*** Opening of DOCUMENT SEGMENT ***

It should be noted that of the 2,545 pairs with scores greater than 1.0,  725 included at least one gene that we have not yet been able to assign a reliable function to based on homology or other evidence; inferences about their functional couplings to other genes should provide valuable additional clues to identifying the functions of many of these ORFs.

To offer anecdotal evidence of the ability of these simple computations to effectively infer functional coupling, we looked at several fairly complex known operons and at the coupling scores produced for the genes in these operons.

Example 1:

To illustrate an efficiency of the described method in finding functional connections between the genes, we present the results of our analysis of  1313800 -- 1321100 region on the Escherichia coli chromosome (see Fig. 2).

 
Figure 2: Functional coupling between the ORFs in the trp region on the E. coli chromosome.

This region contains trp operon with the genes trpE, trpD, trpC, trpB and trpA.  These genes code for the following enzymes: trpE - anthranilate synthetase (EC 4.1.3.27); trpD - glutamine amidotransferase-phophoribosyl anthranilate transferase; trpC - N-(5-phosphoribosyl)anthranilate isomerase/indole-3-glycerolphosphate synthetase; trpB - tryptophan synthetase (EC 4.2.1.20) beta chain; and trpA -  tryptophan synthetase (EC 4.2.1.20) alpha chain. Solid lines connect clustered pairs; the numbers associated with the lines are the pairing scores (see above) which reflect the strength of the connections.

As one can see from Figure ,  TrpE, TrpD, TrpC, TrpB, and TrpA gene products form a  highly conserved PCBBH cluster, which could be viewed as a potential operon. Each ORF in this cluster forms a high-scoring  pair with the other members of the cluster, but not with any other ORF in the genome.  All  five members of this cluster belong to a well-studied tryptophan biosynthesis operon (for review see C. Yanofsky, 1996) [7], which has become the basic reference structure for studies on tryptophan metabolism. As was shown by C. Yanofsky et al. [8], the full-length polycistronic trp mRna encodes the five trp polypeptides (corresponding to trpA, trpB, trpC, trpD, and trpE genes) -- the enzymes of the tryptophan biosynthetic pathway. Our prediction of the  potential operon therefore agrees with  the literature.

Example 2: Diaminopimelate Biosynthetic Pathway

Three different pathways of D,L-diaminopimelate and L-lysine synthesis are known in prokaryotes [9]. The pathway shown below represents the lysine branch of the aspartic amino acid family biosynthetic pathway [10]. This pathway is implemented by nine distinct reactions catalyzed by the enzymes shown in Tab. 4. The PCBBHs relevant to this pathway are shown as well.

*** Close of DOCUMENT SEGMENT ***
*** Opening of DATA RECORDS ***

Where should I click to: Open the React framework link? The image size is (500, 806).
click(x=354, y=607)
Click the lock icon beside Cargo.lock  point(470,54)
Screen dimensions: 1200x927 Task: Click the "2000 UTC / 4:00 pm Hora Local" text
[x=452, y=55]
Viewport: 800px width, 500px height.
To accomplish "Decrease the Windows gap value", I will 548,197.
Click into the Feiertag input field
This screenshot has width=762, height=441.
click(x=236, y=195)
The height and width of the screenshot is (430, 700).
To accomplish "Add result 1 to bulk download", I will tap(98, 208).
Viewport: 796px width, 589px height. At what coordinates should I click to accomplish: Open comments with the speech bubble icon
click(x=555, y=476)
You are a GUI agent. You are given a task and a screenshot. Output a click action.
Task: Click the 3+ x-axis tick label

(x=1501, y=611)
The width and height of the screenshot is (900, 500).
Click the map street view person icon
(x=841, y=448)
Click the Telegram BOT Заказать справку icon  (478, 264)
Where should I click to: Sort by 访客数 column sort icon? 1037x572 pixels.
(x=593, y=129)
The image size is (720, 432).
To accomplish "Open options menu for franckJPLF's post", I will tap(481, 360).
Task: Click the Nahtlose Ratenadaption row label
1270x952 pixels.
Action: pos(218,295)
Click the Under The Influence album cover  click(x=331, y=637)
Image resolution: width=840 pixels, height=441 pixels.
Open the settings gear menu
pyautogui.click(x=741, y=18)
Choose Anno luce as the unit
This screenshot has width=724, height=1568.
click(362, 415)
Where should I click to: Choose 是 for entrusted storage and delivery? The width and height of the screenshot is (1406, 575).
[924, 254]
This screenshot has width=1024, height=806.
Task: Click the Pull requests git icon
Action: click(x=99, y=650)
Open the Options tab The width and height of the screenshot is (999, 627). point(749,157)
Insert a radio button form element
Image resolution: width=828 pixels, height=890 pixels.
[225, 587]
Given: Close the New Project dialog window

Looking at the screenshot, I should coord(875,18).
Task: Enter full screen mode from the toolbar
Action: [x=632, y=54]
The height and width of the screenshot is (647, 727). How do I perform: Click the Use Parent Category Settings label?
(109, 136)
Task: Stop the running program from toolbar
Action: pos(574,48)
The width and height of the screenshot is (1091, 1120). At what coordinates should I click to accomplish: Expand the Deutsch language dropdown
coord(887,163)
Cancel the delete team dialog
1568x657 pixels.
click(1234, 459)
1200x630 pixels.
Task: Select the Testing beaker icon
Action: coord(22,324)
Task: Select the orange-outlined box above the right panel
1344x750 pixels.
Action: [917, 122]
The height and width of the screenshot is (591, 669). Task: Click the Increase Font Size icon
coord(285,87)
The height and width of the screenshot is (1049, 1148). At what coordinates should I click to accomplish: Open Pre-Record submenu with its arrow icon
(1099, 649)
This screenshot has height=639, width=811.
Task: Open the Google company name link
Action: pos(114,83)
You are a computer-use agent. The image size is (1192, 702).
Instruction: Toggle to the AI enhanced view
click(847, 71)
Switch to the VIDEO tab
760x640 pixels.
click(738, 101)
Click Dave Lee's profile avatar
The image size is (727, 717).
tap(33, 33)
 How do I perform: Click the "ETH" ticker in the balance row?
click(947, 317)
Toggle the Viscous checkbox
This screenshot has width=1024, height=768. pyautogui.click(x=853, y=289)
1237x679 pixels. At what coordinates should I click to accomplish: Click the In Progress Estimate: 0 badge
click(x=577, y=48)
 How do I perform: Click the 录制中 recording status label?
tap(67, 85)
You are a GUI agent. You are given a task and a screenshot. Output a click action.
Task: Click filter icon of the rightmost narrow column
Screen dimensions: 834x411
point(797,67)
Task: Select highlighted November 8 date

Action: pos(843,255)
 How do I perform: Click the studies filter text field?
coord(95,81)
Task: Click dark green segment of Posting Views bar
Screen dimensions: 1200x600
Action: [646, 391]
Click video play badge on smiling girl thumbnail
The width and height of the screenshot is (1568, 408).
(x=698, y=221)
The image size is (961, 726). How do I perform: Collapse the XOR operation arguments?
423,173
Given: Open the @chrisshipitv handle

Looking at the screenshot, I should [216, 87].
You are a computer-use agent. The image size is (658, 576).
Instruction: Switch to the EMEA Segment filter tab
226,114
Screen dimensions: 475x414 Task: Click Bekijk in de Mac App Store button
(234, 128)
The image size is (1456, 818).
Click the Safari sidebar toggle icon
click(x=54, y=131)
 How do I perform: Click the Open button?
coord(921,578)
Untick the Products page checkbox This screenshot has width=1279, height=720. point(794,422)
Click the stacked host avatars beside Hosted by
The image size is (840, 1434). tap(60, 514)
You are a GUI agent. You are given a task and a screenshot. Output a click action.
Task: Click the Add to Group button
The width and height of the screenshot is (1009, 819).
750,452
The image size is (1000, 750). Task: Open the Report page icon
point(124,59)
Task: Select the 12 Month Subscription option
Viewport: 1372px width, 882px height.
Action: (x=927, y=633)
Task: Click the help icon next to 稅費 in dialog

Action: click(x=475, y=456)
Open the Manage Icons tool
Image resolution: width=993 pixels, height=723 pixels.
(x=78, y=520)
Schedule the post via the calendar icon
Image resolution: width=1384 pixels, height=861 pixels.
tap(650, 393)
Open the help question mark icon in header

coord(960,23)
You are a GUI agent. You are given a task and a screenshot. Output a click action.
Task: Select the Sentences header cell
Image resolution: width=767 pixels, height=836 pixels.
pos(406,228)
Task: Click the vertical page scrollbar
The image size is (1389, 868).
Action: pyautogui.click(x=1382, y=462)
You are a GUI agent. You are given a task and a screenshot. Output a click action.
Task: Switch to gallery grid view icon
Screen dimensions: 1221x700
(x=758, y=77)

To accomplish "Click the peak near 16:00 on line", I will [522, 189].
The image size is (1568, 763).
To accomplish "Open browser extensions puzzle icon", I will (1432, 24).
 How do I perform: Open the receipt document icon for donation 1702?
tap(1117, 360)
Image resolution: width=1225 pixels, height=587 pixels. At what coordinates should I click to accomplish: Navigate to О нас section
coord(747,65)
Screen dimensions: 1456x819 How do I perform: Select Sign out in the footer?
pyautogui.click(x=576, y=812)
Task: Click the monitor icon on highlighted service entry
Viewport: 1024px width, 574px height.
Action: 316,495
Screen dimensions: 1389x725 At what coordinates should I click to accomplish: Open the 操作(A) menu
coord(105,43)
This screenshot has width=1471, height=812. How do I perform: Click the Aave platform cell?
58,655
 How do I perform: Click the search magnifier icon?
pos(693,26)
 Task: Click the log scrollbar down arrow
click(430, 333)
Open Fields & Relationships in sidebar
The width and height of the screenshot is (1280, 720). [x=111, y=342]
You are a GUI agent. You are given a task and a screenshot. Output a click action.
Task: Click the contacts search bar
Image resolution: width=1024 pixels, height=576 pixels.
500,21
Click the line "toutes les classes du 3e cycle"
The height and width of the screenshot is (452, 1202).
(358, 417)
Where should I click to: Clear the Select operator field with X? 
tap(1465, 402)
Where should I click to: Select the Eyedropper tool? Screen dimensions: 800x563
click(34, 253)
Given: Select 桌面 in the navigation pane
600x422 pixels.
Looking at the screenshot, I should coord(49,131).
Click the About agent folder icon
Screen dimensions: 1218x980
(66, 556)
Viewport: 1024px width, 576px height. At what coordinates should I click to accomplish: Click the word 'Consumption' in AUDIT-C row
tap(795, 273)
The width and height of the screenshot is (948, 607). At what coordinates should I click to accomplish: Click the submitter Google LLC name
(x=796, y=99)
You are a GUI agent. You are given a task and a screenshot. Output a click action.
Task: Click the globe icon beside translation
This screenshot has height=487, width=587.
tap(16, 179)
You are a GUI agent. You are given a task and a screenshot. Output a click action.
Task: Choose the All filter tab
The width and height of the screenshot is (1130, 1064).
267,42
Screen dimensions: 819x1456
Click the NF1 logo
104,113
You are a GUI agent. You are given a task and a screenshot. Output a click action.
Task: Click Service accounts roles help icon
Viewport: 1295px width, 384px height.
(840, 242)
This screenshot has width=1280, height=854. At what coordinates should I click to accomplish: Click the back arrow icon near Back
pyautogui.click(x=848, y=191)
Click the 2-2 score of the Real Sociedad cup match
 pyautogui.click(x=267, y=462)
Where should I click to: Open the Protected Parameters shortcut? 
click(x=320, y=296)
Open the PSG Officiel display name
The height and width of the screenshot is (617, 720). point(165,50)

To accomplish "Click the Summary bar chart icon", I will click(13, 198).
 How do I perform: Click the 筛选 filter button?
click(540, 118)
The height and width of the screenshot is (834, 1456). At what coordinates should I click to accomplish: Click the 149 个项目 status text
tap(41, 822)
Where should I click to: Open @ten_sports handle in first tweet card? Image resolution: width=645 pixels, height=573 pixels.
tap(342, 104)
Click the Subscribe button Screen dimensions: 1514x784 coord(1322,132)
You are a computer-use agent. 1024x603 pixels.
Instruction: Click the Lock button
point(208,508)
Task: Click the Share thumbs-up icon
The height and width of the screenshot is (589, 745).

*** Close of DATA RECORDS ***

◆ **WHAT YOU WILL DO**
Extract the portion of the gene-coupling passage starting at "This region contains" and ending at "of the connections.". The records have no role here.

◆ **RESPONSE AREA**
This region contains trp operon with the genes trpE, trpD, trpC, trpB and trpA.  These genes code for the following enzymes: trpE - anthranilate synthetase (EC 4.1.3.27); trpD - glutamine amidotransferase-phophoribosyl anthranilate transferase; trpC - N-(5-phosphoribosyl)anthranilate isomerase/indole-3-glycerolphosphate synthetase; trpB - tryptophan synthetase (EC 4.2.1.20) beta chain; and trpA -  tryptophan synthetase (EC 4.2.1.20) alpha chain. Solid lines connect clustered pairs; the numbers associated with the lines are the pairing scores (see above) which reflect the strength of the connections.